As predicted, the edit restored the function of the gene and prevented seizures. Unlike untreated mice, the mice treated at birth had a significant survival improvement. Mice treated on day 12 also benefited, with lasting protection into young adulthood and very low levels of unintended DNA changes or other adverse effects in the brain.
"Most patients aren't diagnosed at birth. They're diagnosed after symptoms begin. So, showing that we can intervene later, at an age closer to real patients, is important," Simon said. "There's been a concern that once the brain develops, it may be too late to fix these problems. Our data suggest that's not the case."
Because Dravet syndrome patients often have their own unique mutations, the next step is figuring out how to tailor the approach across the many different versions of the disease and advancing delivery technologies for the clinic.
A new platform for genetic medicine
Last month, a JAX team led by Lutz in collaboration with the same team from the Broad reported using the same gene editing technology to fix mutations in mice and human patient cells with an extremely rare and life-threatening genetic disease called Zellweger spectrum disorder , which impairs liver function in early childhood. In 2025, that team also fixed mutations in mice causing alternating hemiplegia of childhood , a genetic disorder that causes life-threatening seizures in children. For that, they used an approach called prime editing, which rewrites (inserts, deletes, or replaces) short DNA sections instead of fixing single-letter errors.
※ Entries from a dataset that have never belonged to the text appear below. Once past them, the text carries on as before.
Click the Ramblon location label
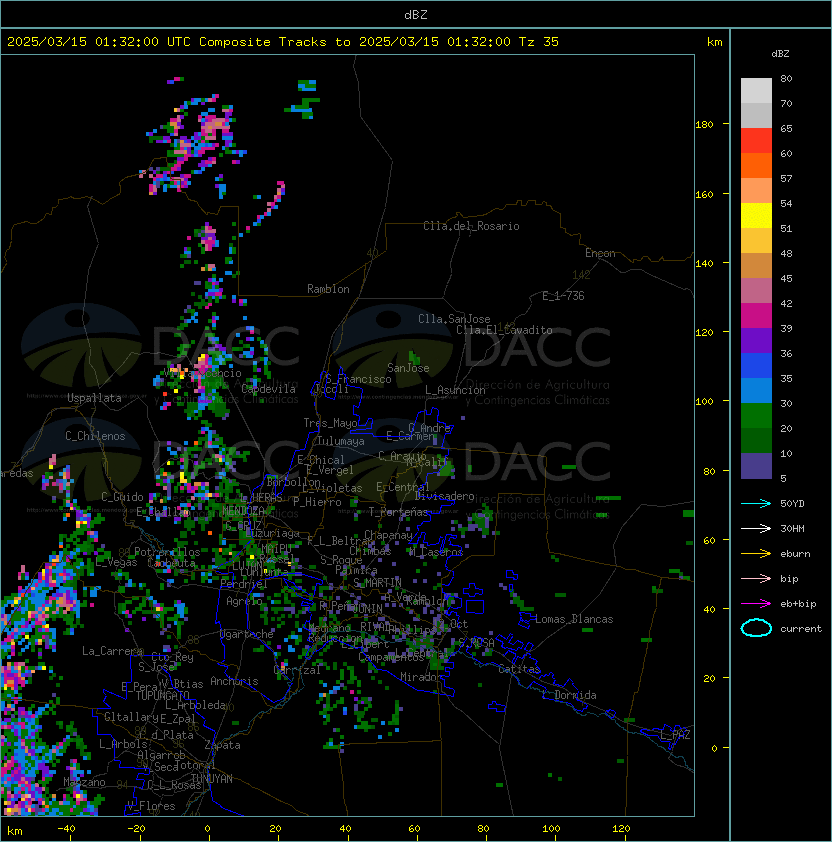Screen dimensions: 832x842 pyautogui.click(x=328, y=289)
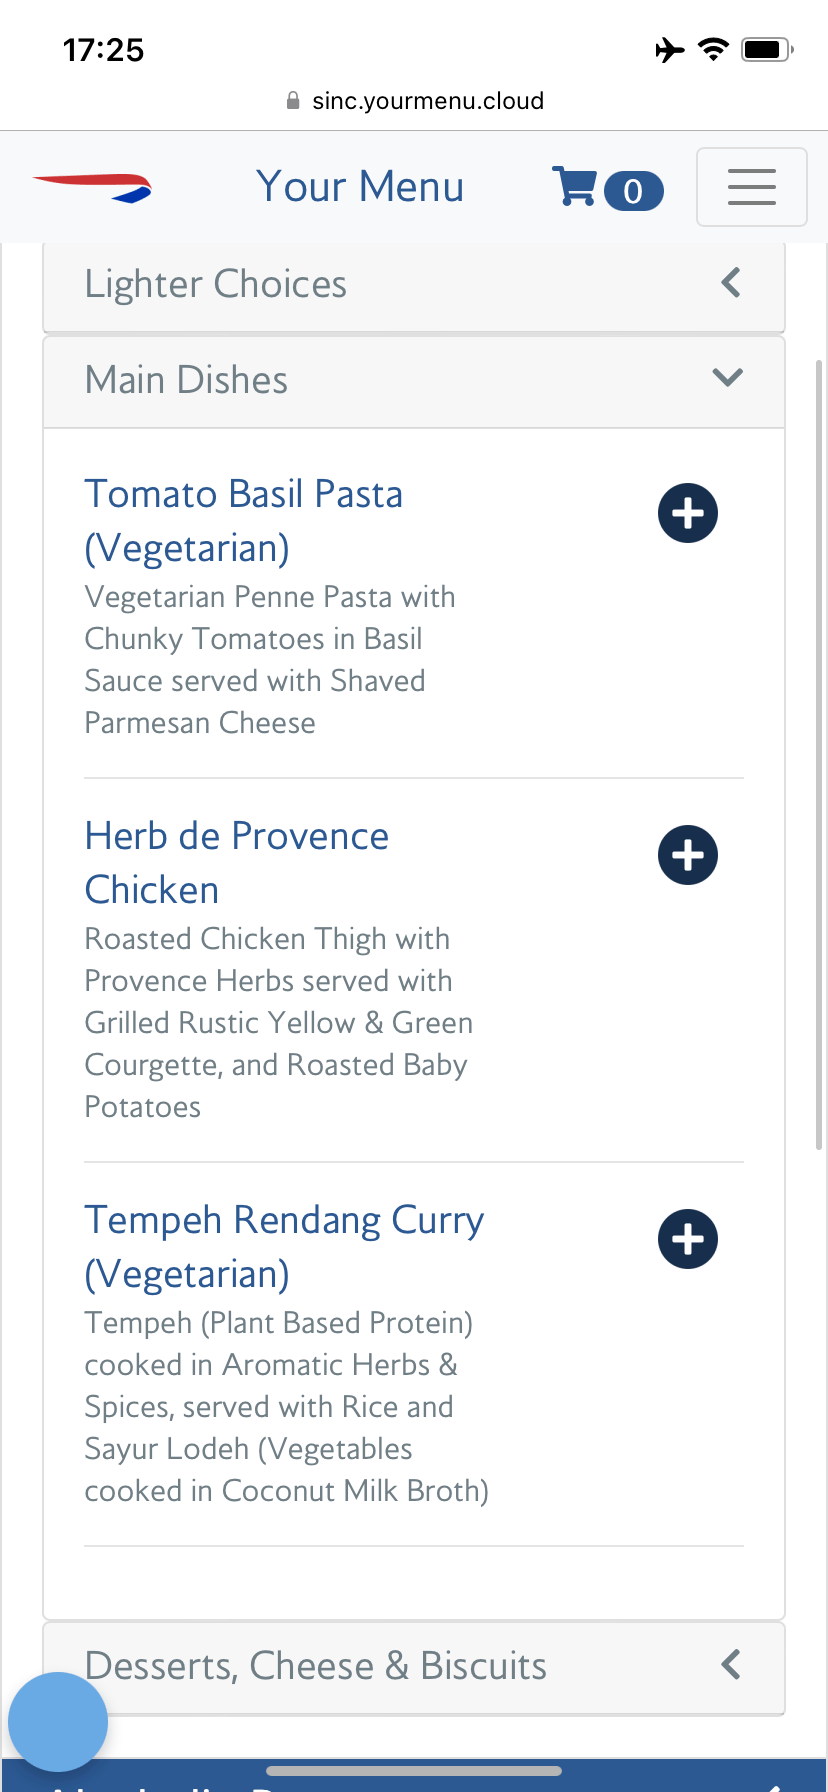Select the Lighter Choices section header

coord(216,284)
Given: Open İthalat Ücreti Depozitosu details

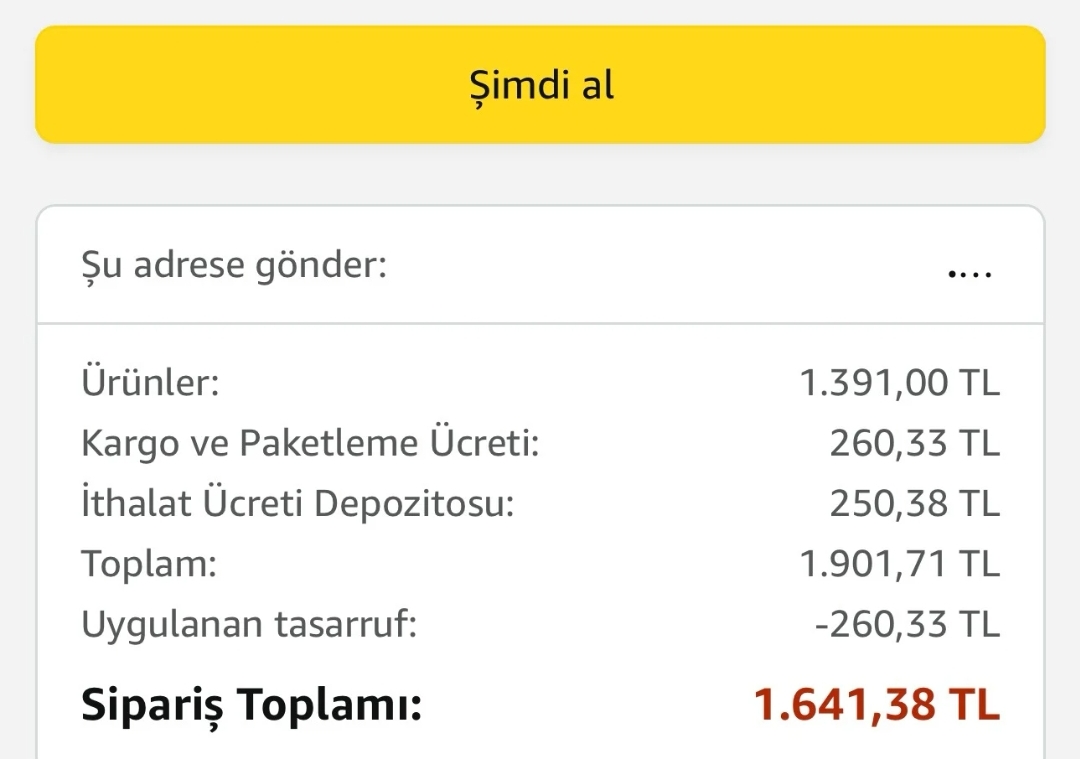Looking at the screenshot, I should pos(297,504).
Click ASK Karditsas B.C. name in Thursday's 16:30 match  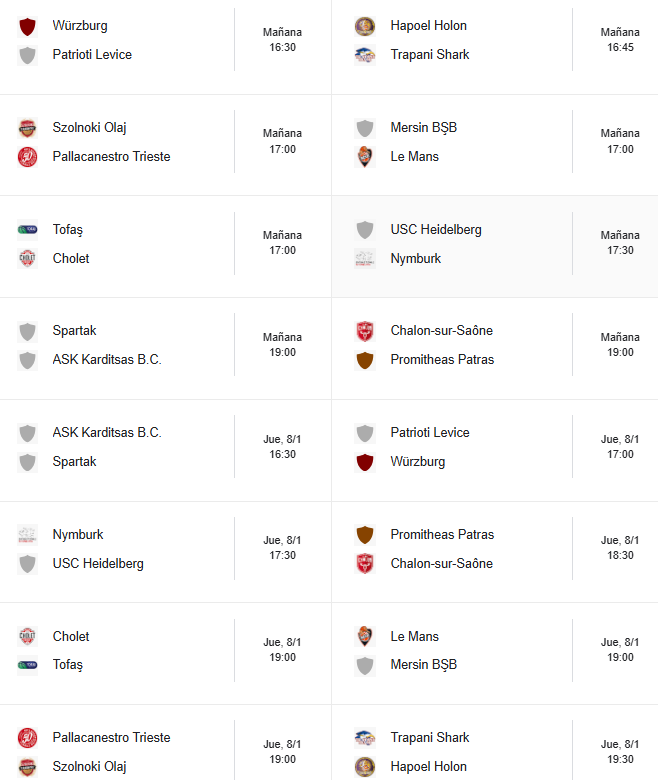107,433
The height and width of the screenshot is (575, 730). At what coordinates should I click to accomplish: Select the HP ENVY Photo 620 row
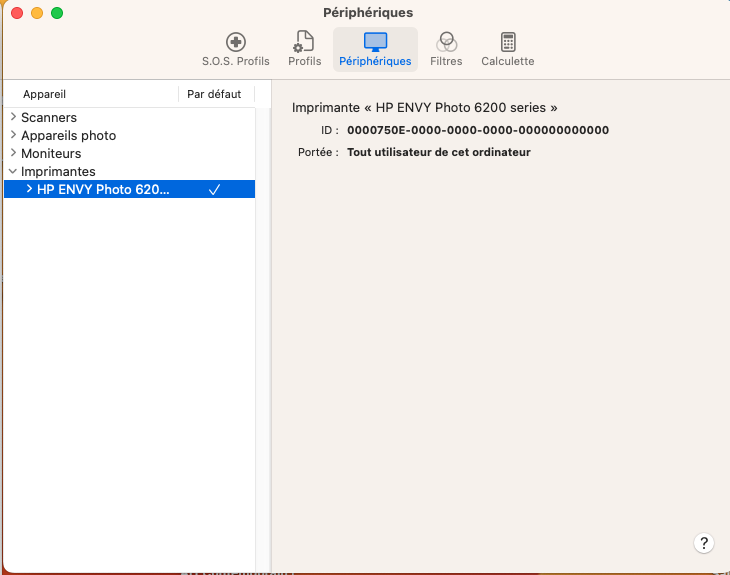[103, 190]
"We're following a game plan built on years of work in the field, and this project showed how straightforward the process can be when all the pieces come together: the right model, testing the editing strategy, and connecting that all the way through to disease outcomes," Lutz said. "The long-term vision is to build a platform so robust and adaptable that correcting a new mutation becomes a matter of precision and speed rather than starting from scratch, ultimately expanding the reach of genetic medicine to diseases that today can only be managed."
The team is focused on separating the unchanging components of the platform from those that need to be tailored to each disease—primarily the guide molecule that directs the gene editor to the precise location in the DNA that needs to be corrected. The goal is to establish the platform's overall safety and efficacy so that adapting it to new mutations becomes increasingly practical.
"This study gives us hope that base editing could be an effective approach for durably correcting the underlying cause of Dravet syndrome in patients," said David Liu, who is also a Howard Hughes Medical Institute investigator and a professor at Harvard University. "It is also a compelling example of the benefits of working collaboratively across laboratories and institutions to integrate each other's complementary expertise into the foundation for a future treatment for a devastating rare disease."
This work was supported by the National Institutes of Health (grants MIRA R35GM118062, CEGS RM1HG009490, and R01NS110869); the Broad Institute Chemical Biology and Therapeutics Science program funds; the Howard Hughes Medical Institute; the Dravet Syndrome Foundation Research Grant; the Dravet Syndrome Foundation Postdoctoral Fellowship Grant; and The Brody Family Medical Trust Fund Fellowship in "Incurable Diseases" of The Philadelphia Foundation.
Other authors are Andrew T. Nelson, of the Broad Institute of Harvard and MIT; Sophie F. Hill and Jérôme Clatot of Children's Hospital of Philadelphia; Jun Xie of UMass Chan Medical School; Holt A. Sakai, Alexander A. Sousa, and Meirui An of the Broad Institute of Harvard and MIT; and Guangping Gao of UMass Chan Medical School.